What lines of the data hold the string "Business"? Copy them all.

**** EXCERPTED DATA ****

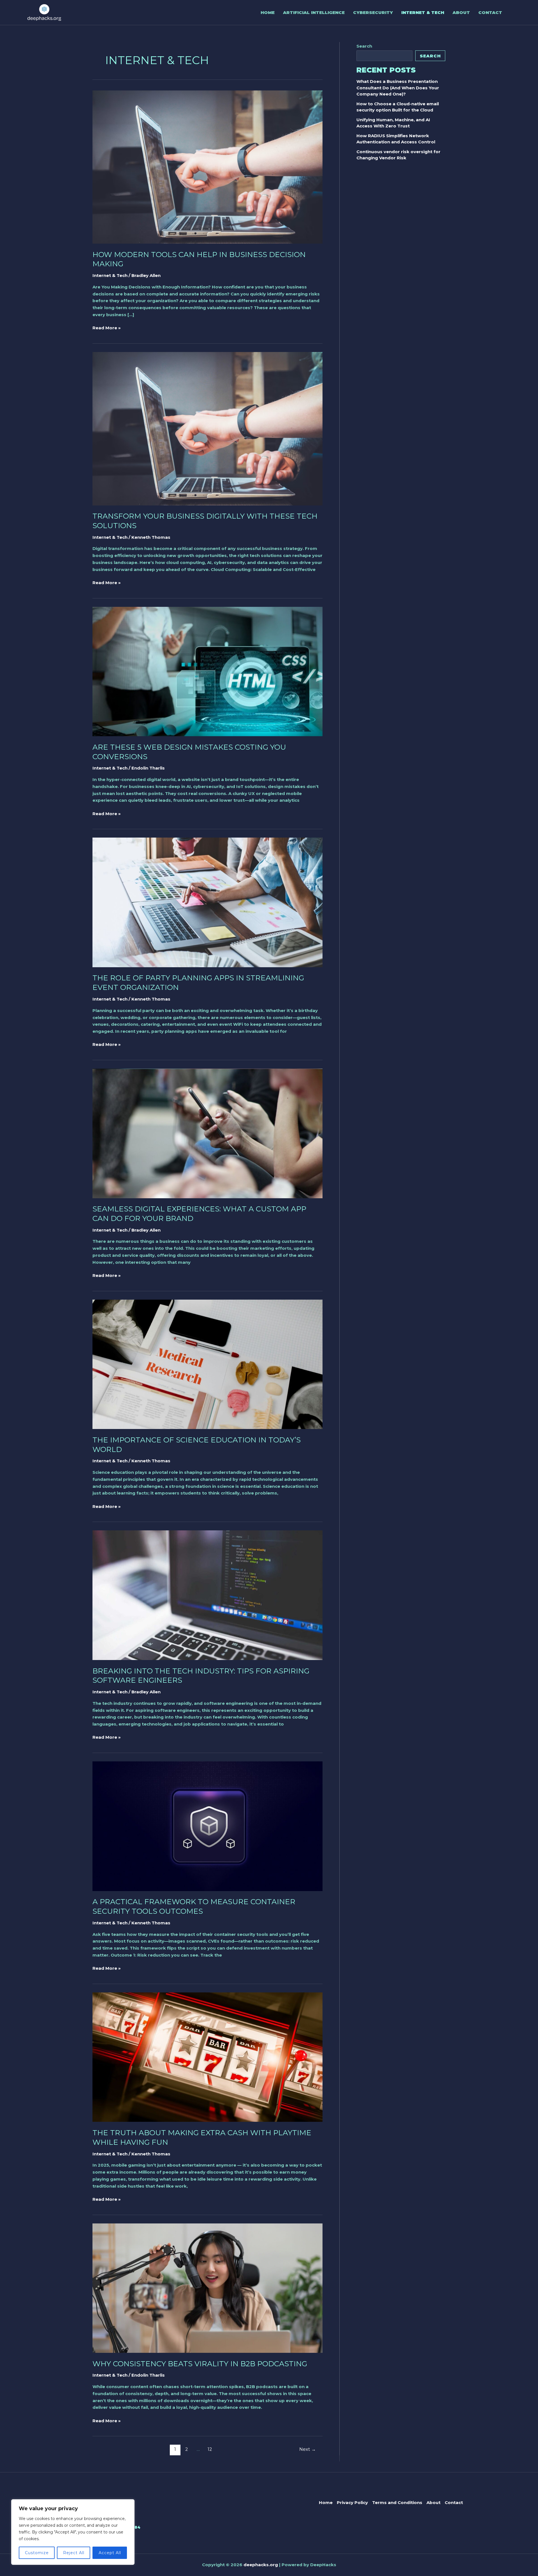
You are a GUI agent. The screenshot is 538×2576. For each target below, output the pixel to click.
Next (307, 2449)
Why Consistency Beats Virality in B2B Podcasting (199, 2363)
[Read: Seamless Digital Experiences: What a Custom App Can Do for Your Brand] (207, 1133)
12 (210, 2449)
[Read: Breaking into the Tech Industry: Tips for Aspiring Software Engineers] (207, 1595)
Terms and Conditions (397, 2502)
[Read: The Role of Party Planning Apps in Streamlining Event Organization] (207, 902)
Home (268, 12)
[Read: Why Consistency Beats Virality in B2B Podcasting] (207, 2287)
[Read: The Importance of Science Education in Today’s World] (207, 1364)
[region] (72, 2532)
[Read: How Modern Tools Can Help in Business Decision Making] (207, 166)
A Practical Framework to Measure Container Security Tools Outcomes (193, 1906)
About (461, 12)
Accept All (110, 2552)
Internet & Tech (422, 12)
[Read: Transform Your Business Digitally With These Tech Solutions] (207, 428)
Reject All (73, 2552)
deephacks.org (261, 2564)
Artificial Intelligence (314, 12)
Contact (490, 12)
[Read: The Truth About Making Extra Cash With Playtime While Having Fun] (207, 2056)
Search (364, 46)
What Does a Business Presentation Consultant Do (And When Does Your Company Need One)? (397, 88)
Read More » (106, 327)
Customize (37, 2552)
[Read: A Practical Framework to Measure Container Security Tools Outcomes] (207, 1825)
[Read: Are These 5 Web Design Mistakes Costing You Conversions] (207, 671)
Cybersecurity (373, 12)
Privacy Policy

****

▸ **WRITTEN ANSWER**:
[Read: How Modern Tools Can Help in Business Decision Making] (207, 166)
[Read: Transform Your Business Digitally With These Tech Solutions] (207, 428)
What Does a Business Presentation Consultant Do (And When Does Your Company Need One)? (397, 88)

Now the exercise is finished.